> Exercise objective: Give back every record word for word, but keep the pictures out.

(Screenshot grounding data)
□ □ □ □ □ □ □
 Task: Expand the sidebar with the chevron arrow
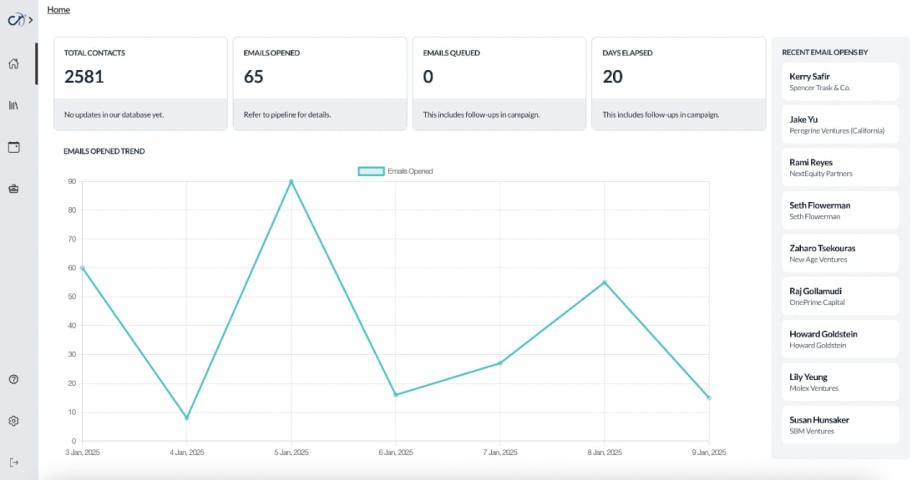(x=31, y=20)
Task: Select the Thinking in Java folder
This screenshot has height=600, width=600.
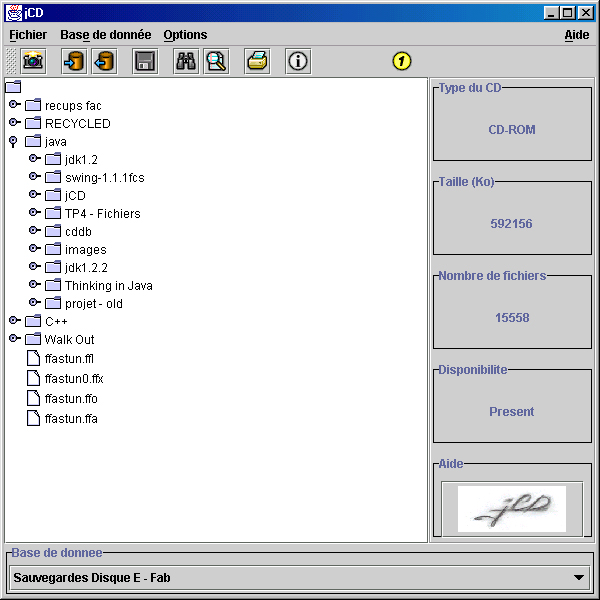Action: tap(108, 286)
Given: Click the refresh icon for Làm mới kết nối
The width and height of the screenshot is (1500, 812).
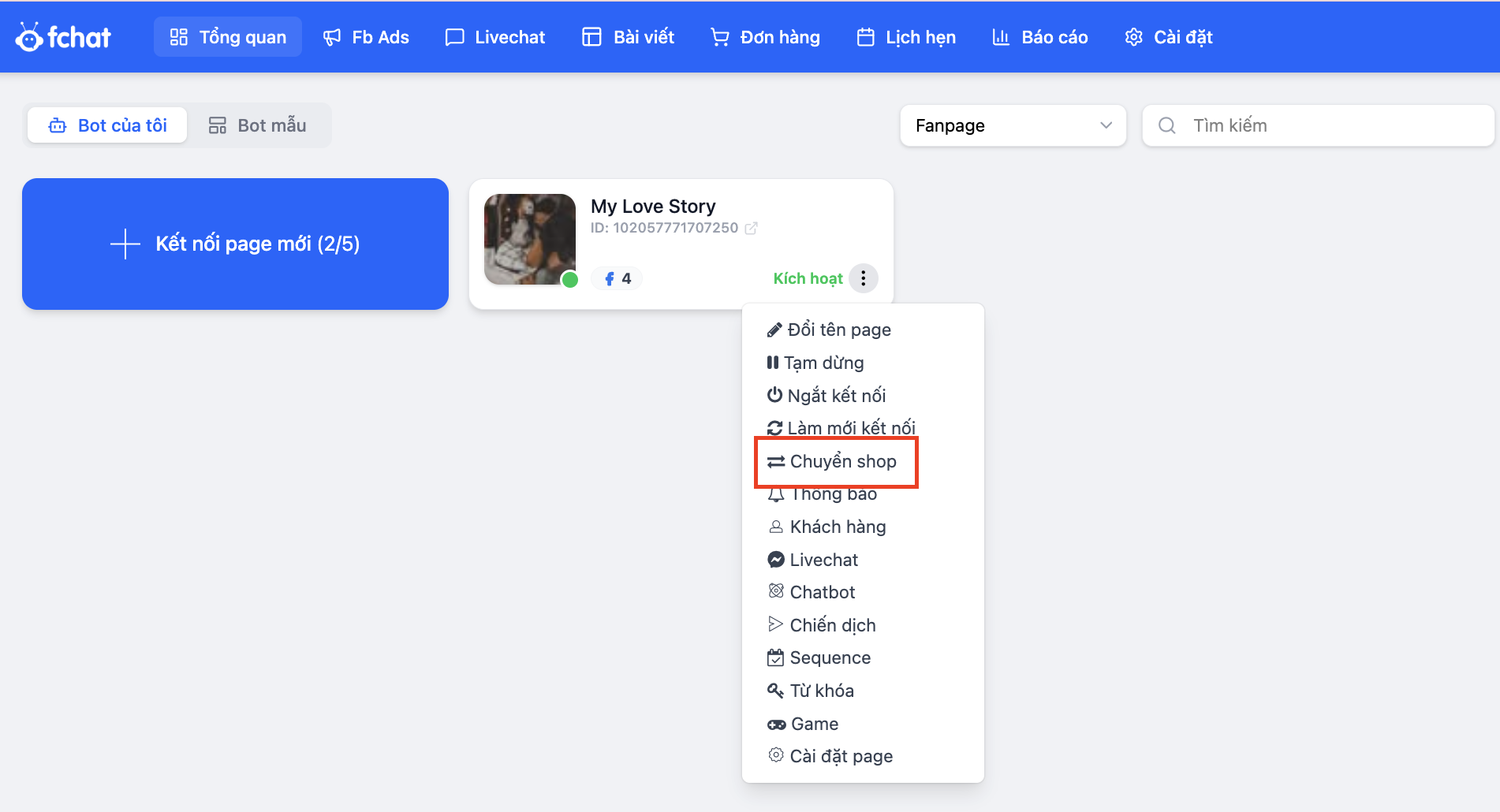Looking at the screenshot, I should click(x=774, y=428).
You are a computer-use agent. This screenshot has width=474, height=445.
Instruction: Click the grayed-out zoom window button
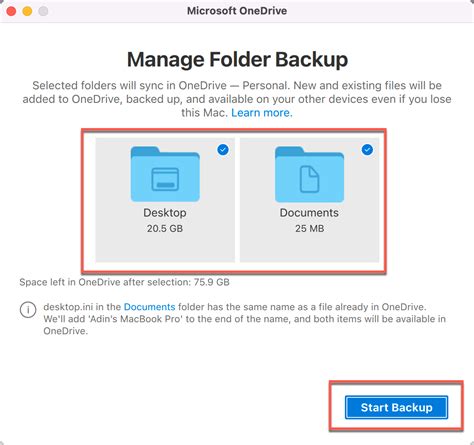[43, 11]
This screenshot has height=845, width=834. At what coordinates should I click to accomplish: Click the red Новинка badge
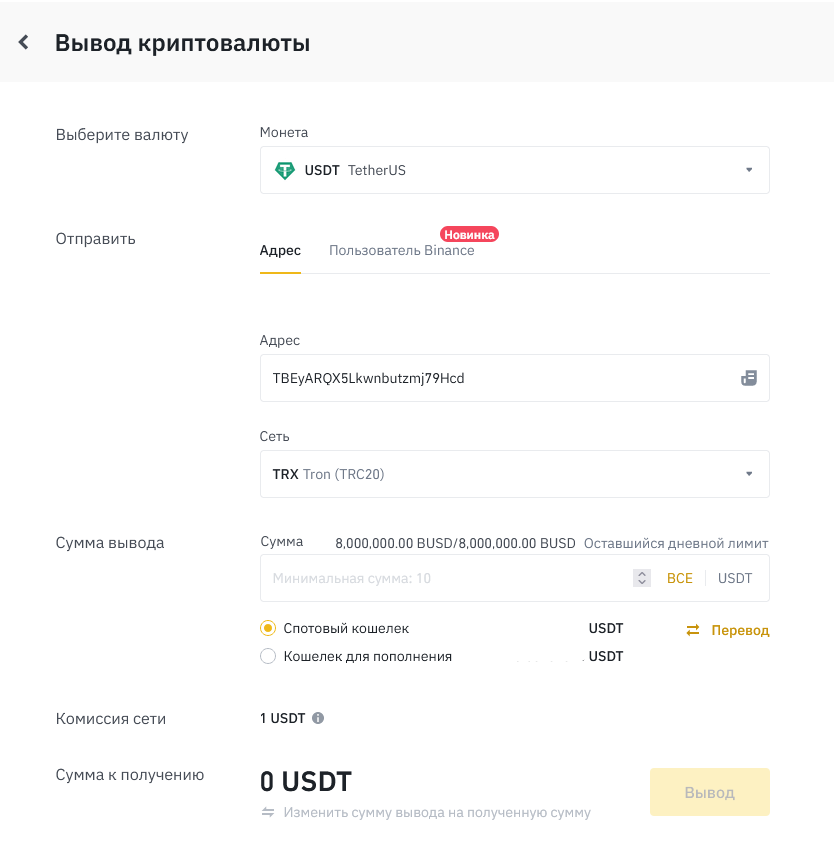coord(469,234)
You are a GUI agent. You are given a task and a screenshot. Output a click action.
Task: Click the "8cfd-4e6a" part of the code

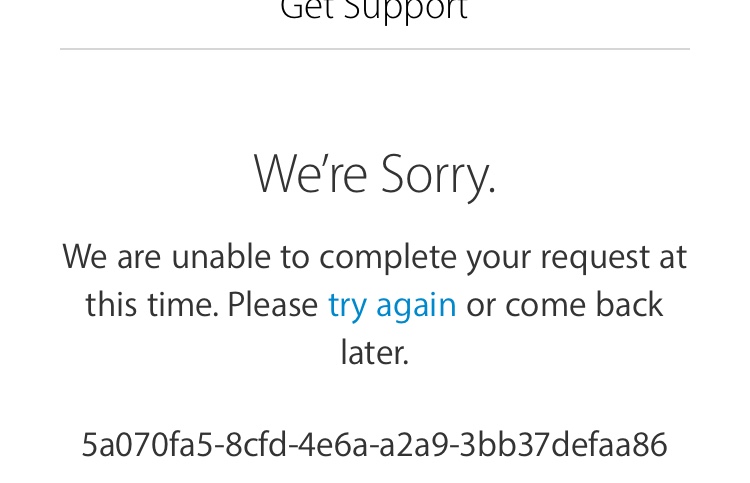(x=296, y=445)
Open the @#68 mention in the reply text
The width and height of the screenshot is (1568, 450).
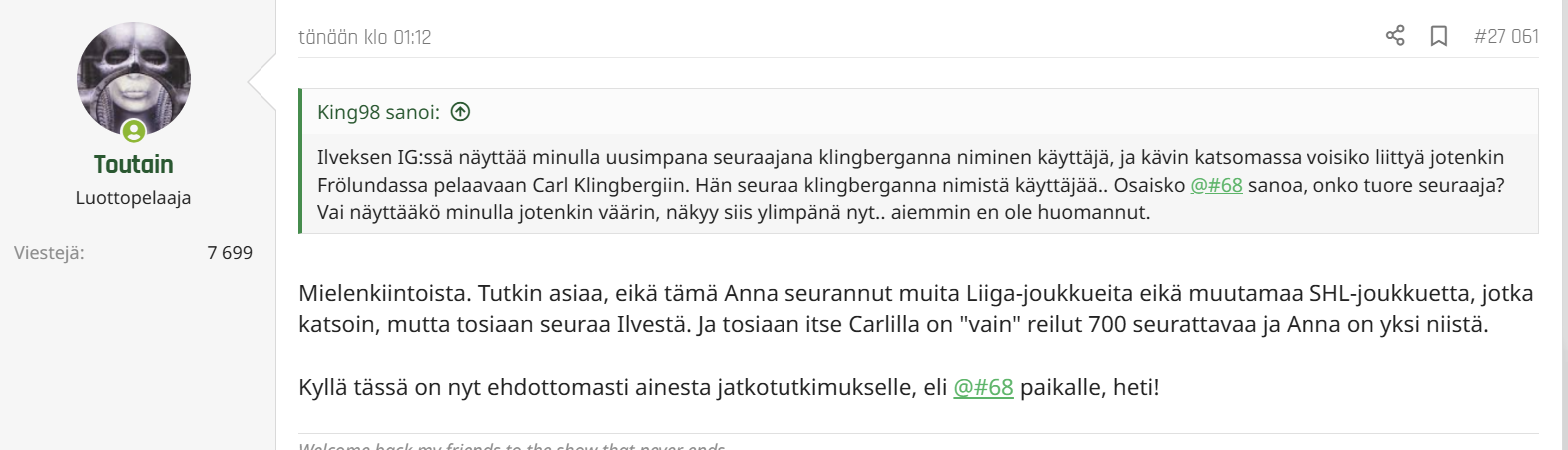pyautogui.click(x=983, y=387)
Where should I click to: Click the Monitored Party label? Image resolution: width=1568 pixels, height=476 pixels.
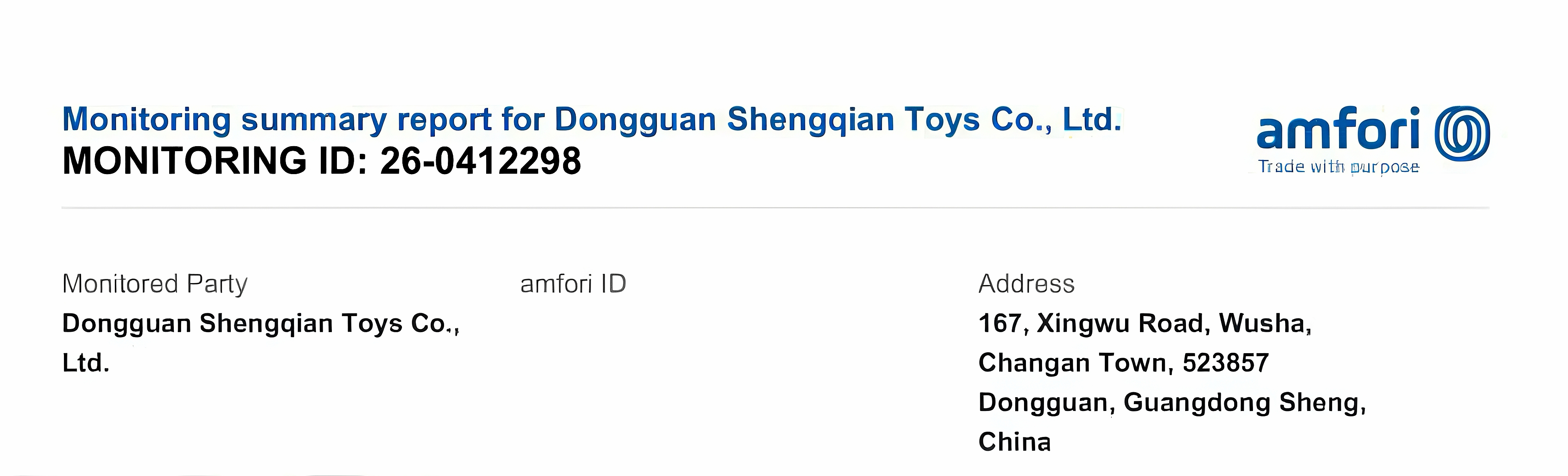tap(155, 284)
□ □ □ □ □ □ □
> Solution to this exercise:
 Task: Expand the sidebar with the chevron arrow
(x=31, y=20)
Task: Select the Thinking in Java folder
This screenshot has height=600, width=600.
Action: tap(108, 286)
Given: Click the refresh icon for Làm mới kết nối
The width and height of the screenshot is (1500, 812).
Looking at the screenshot, I should click(x=774, y=428).
You are a computer-use agent. This screenshot has width=474, height=445.
Instruction: Click the grayed-out zoom window button
[43, 11]
This screenshot has height=845, width=834. At what coordinates should I click to accomplish: Click the red Новинка badge
coord(469,234)
You are a GUI agent. You are given a task and a screenshot. Output a click action.
Task: Click the "8cfd-4e6a" part of the code

(x=296, y=445)
Open the @#68 mention in the reply text
The width and height of the screenshot is (1568, 450).
pyautogui.click(x=983, y=387)
Where should I click to: Click the Monitored Party label? Image resolution: width=1568 pixels, height=476 pixels.
tap(155, 284)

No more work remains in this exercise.